The CENPJ (centromere protein j) gene having 17 exons present on chromosome 13q12.2 plays a major part in assembling, rearrangement, and integrity of the microtubules, during the neurogenesis. The structural changes or complete loss of CENPJ gene leads to the damaged centrosome, multiple spindle poles, cell arrest in mitosis, and loss of centrioles. The CENPJ protein is contained to centrosomes in interphase and to the spindle poles during mitosis [25]. Cho et al. found that the exhaustion of CENPJ protein impairs centrosome integrity and mitosis is arrested in cells deficient in CENPJ [26]. The centrosome serves as a microtubule organizing center and is crucial for the regulation of the cell division. Centrosomal mechanism is the key player in regulating brain size [27]. Interaction of CENPJ with other MCPH proteins like WDR62, CEP152, STIL, CEP135, and ASPM results in microtubules binding [12, 28], Recent studies reveal that CENPJ controls progenitor division and neuronal migration in the brain [29]. Until now, eight mutations are identified in this gene (including the one reported in this study) and two of them have been reported in Pakistani MCPH families [15]. MC-3 is the 6th serial Pakistani family in which this frameshift variant (c.18delC) is being reported so this CENPJ variant could reasonably be a founder mutation of the Pakistani population.

CASK (OMIM# 300172) is an X-linked gene with 27 exons which encode a protein (calcium/calmodulin-activated serine kinase), with a role in ion channel trafficking, synaptic transmembrane protein anchoring, neural development, and gene expression regulation.

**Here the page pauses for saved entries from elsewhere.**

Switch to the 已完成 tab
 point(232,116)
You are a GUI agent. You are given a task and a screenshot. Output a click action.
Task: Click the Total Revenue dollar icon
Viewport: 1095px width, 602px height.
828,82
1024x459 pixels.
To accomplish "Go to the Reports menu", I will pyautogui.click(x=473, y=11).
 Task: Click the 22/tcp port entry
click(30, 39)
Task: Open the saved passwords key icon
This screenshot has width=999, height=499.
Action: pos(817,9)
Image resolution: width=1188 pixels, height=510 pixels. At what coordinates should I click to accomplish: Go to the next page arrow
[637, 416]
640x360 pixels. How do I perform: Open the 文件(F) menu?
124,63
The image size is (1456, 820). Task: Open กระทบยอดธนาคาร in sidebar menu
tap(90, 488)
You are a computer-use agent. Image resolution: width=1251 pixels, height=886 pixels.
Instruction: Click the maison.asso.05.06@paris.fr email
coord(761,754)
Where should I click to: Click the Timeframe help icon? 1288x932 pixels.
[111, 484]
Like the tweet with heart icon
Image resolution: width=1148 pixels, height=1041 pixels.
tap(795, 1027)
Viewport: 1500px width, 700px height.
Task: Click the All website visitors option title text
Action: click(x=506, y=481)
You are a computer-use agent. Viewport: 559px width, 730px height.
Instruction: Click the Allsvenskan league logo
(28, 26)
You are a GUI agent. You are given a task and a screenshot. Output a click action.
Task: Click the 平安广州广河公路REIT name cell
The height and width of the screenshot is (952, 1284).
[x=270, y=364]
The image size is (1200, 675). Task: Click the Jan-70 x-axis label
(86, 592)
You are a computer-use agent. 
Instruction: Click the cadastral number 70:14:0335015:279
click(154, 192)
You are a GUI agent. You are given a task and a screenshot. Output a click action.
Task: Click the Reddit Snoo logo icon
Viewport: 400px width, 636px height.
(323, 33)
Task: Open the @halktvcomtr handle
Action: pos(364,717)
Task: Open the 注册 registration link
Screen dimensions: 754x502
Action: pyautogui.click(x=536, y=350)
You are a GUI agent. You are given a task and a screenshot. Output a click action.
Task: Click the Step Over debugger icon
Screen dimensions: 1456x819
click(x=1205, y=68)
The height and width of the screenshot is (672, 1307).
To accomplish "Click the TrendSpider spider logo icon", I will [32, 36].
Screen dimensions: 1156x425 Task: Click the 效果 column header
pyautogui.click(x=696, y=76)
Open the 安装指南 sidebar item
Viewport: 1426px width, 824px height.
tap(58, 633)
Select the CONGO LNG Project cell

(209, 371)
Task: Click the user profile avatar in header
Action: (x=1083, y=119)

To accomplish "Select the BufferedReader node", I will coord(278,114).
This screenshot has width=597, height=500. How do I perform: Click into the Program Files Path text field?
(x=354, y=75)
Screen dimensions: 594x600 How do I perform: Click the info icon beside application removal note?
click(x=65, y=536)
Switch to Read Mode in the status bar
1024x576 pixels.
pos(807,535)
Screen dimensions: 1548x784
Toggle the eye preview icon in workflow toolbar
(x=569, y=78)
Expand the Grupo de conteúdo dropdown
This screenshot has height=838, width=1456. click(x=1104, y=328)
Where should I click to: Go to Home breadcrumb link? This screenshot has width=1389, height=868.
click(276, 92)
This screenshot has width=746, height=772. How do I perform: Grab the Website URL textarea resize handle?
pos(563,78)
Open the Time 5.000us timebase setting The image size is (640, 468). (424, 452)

CASK gene expression in the mammalian brain is higher than the other organs of the body [30]. Mutations throughout this gene are known to be involved in the X-linked intellectual disabilities of varying lethality in male and female individuals [31]. The clinical symptoms associated with mutation in the CASK gene is gender specific. In the girls, the severe deletion mutations in the CASK gene is associated with ailment known as mental retardation and microcephaly with pontine and cerebellar hypoplasia (MICPCH) (OMIM#300749), while in male, boy's epileptic encephalopathies such as Ohtahara syndrome and infantile spasms are most commonly observed [32-34]. Splice site, duplication, nonsense, and deletion mutation in the CASK gene are less frequently observed in the male which may be due to early male lethality [31]. Missense mutation in the CASK gene is frequent in the boys with mental retardation and autistic traits [35]. WES and Sanger sequence analysis revealed previously reported hemizygous missense variant c.1289G>A at exon 14 of the CASK gene (Figure 1) [32]. This mutation causes the change of arginine at position 430 to Histidine (p. Arg430His). This change is predicted highly damaging by SIFT, Polyphen2, Fathmm, and MCAP for the resulting protein. In public databases gnomAD and ClinVar, this mutation is present with conflicting interpretation and uncertain clinical significance. Segregation analysis of the variant in the normal mother and sibling found heterozygous which is suggesting recessive carrier for this mutation. Females with missense heterozygous mutations may have very mild cognitive deficits with no microcephaly or cerebellar hypoplasia, suggesting an X-linked recessive inheritance pattern [35]. This variant is present in the highly conserved region of the CASK protein. Based upon the American College of Medical Genetics and Genomics guideline for variant clinical interpretation, we can confidently say that the variant c.1289G>A (p. Arg430His) is responsible for the phenotype of the patients presented in this study [36].

4. Conclusion

The current study reports one novel and two previously reported mutations in three Pakistani MCPH families in well-studied MCPH genes. Functional assessment of the novel mutation will clarify its impact on neurogenesis and the development of microcephaly. The findings of this study expand the mutation dataset related to MCPH in the Pakistani population and pave the way for better genotype-phenotype correlations and better understanding and management of MCPH.